## START Record extracts

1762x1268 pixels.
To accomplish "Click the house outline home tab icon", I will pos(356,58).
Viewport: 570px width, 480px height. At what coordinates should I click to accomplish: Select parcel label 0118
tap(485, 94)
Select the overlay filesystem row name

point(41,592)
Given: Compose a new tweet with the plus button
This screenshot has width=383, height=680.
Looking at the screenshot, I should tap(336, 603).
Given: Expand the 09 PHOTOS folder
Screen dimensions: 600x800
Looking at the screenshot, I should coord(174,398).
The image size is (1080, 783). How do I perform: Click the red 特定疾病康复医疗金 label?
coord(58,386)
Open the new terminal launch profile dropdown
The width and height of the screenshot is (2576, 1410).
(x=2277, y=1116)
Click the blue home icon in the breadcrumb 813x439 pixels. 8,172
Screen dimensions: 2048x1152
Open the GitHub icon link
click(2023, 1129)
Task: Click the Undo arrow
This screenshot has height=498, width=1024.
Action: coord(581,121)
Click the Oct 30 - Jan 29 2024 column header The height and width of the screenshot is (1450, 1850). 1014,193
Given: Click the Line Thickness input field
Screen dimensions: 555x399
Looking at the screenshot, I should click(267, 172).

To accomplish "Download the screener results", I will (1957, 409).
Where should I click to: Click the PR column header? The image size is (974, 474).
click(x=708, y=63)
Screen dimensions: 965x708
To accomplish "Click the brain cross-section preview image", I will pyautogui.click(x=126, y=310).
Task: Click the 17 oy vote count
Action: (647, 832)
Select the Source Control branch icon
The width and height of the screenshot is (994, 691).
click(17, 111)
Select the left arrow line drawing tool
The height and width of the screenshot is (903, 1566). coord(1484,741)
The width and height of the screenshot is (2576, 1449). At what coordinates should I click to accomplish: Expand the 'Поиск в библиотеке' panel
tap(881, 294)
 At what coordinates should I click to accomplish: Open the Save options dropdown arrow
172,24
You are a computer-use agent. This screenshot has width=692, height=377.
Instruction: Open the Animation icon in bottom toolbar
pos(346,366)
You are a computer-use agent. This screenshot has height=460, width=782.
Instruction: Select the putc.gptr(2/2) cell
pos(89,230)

## END Record extracts

Set exercise
Reproduce the material above line for line, without any changes.

Answer for the task
1762x1268 pixels.
To accomplish "Click the house outline home tab icon", I will pos(356,58).
Viewport: 570px width, 480px height. At what coordinates should I click to accomplish: Select parcel label 0118
tap(485, 94)
Select the overlay filesystem row name

point(41,592)
Given: Compose a new tweet with the plus button
This screenshot has width=383, height=680.
Looking at the screenshot, I should tap(336, 603).
Given: Expand the 09 PHOTOS folder
Screen dimensions: 600x800
Looking at the screenshot, I should coord(174,398).
The image size is (1080, 783). How do I perform: Click the red 特定疾病康复医疗金 label?
coord(58,386)
Open the new terminal launch profile dropdown
The width and height of the screenshot is (2576, 1410).
(x=2277, y=1116)
Click the blue home icon in the breadcrumb 813x439 pixels. 8,172
Screen dimensions: 2048x1152
Open the GitHub icon link
click(2023, 1129)
Task: Click the Undo arrow
This screenshot has height=498, width=1024.
Action: coord(581,121)
Click the Oct 30 - Jan 29 2024 column header The height and width of the screenshot is (1450, 1850). 1014,193
Given: Click the Line Thickness input field
Screen dimensions: 555x399
Looking at the screenshot, I should click(267, 172).

To accomplish "Download the screener results", I will (1957, 409).
Where should I click to: Click the PR column header? The image size is (974, 474).
click(x=708, y=63)
Screen dimensions: 965x708
To accomplish "Click the brain cross-section preview image", I will pyautogui.click(x=126, y=310).
Task: Click the 17 oy vote count
Action: (647, 832)
Select the Source Control branch icon
The width and height of the screenshot is (994, 691).
click(17, 111)
Select the left arrow line drawing tool
The height and width of the screenshot is (903, 1566). coord(1484,741)
The width and height of the screenshot is (2576, 1449). At what coordinates should I click to accomplish: Expand the 'Поиск в библиотеке' panel
tap(881, 294)
 At what coordinates should I click to accomplish: Open the Save options dropdown arrow
172,24
You are a computer-use agent. This screenshot has width=692, height=377.
Instruction: Open the Animation icon in bottom toolbar
pos(346,366)
You are a computer-use agent. This screenshot has height=460, width=782.
Instruction: Select the putc.gptr(2/2) cell
pos(89,230)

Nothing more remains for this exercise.